Just a few hours before the second performance began, five police officers arrested Nkosi. After questioning him, they released him if he promised to cancel that evening's event due to "technical problems." Nkosi was so relieved that they were freeing him. Yet, it pained him to lie to the audience about why the evening performance was being canceled.
"Although I wanted to tell the truth, I simply could not because of the fear that had been instilled in me," Nkosi said. "I felt the pain of being a prisoner of my words at that point."
As Nkosi left the theater, four secret service men abducted him. They pushed him into an unmarked car and sped away to Hilltop Dams, an isolated area. They handcuffed him and put a heavy grain sack over his head. "Today is your day," one of the government agents told Nkosi before they dunked him into water.
"With every dip, I felt like I was taking my last breath," Nkosi wrote in his autobiography. "I began to feel numb. I suppose this was the moment when I lost whatever hope I had left and gave up on everything." After the agents tired of dunking Nkosi, they stuck a pistol in his mouth and struck him in the face so that one of his teeth fell out.
Miracles, human "angels" lead to freedom
As the kicking and beating continued, Nkosi said he surrendered all to God and felt God's love enveloping him in unconscious peace. He awoke in the basement of a private hospital where medical personnel were caring for his broken bones and other injuries.

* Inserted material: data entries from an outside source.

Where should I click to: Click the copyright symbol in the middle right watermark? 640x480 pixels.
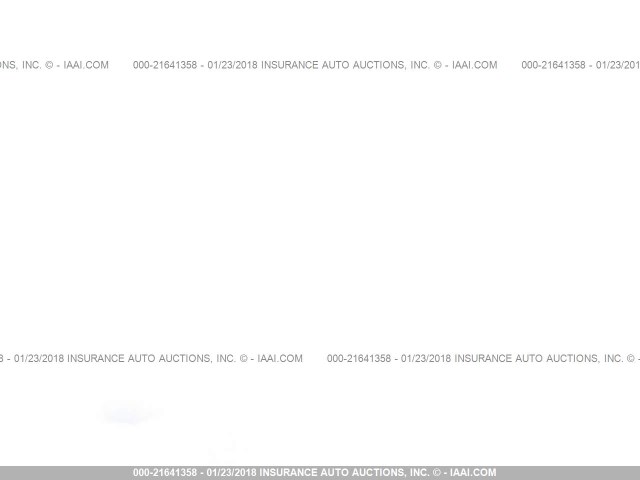[630, 358]
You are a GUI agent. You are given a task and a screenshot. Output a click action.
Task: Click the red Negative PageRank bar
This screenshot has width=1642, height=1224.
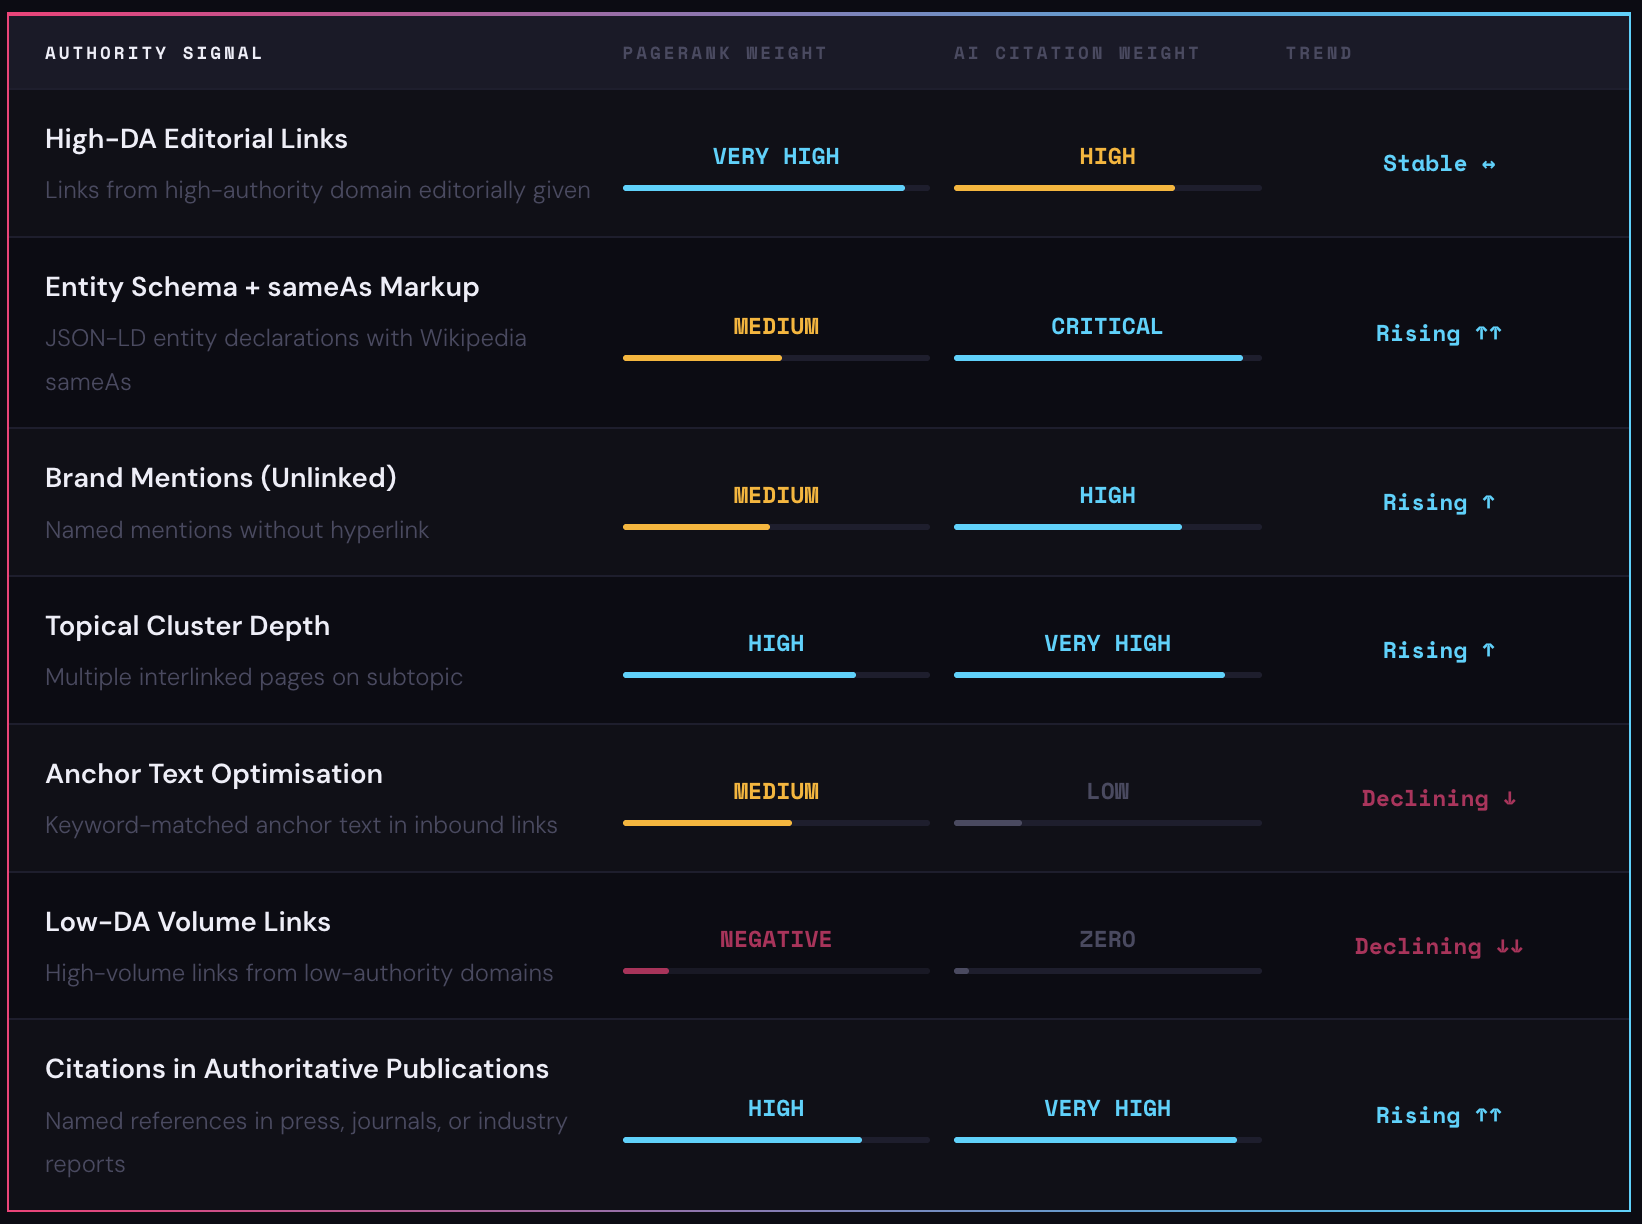(646, 971)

Through a series of miracles, God's people, at the risk of their own lives, discovered Nkosi left for dead by the government agents. Nkosi only stayed at the hospital for a few hours for fear of being discovered. Then, for several weeks, Sazi, Nkosi's wife, and the Crocodile cast moved him from one hiding place to another. Finally, his brother and grandmother smuggled him into neighboring Botswana, where Nkosi and his brother spent the next six months in a detention center for illegal immigrants in Francistown.
After the detention center came a refugee camp where conditions were slightly better. When Nkosi received permission to live outside the camp, he searched for ways to use his skills to help others. He worked as the artistic director with the drama troupe Bopaganang Basha Ba Semoya (Youth Center of the Holy Spirit), a Mennonite Mission Network partner. The young actors presented plays in churches and communities to share the good news of God's love and to teach life skills
At the youth center, Nkosi met Melanie Quinn, who served with Mission Network from 2008-2015.
"Melanie was the first person to talk to me about the importance of making peace with myself, forgiving those that may have wronged me, and the love that God has for us as humans," Nkosi said. "To this day, we, the Nkosi family, hold her dearly as a mother, sister and friend."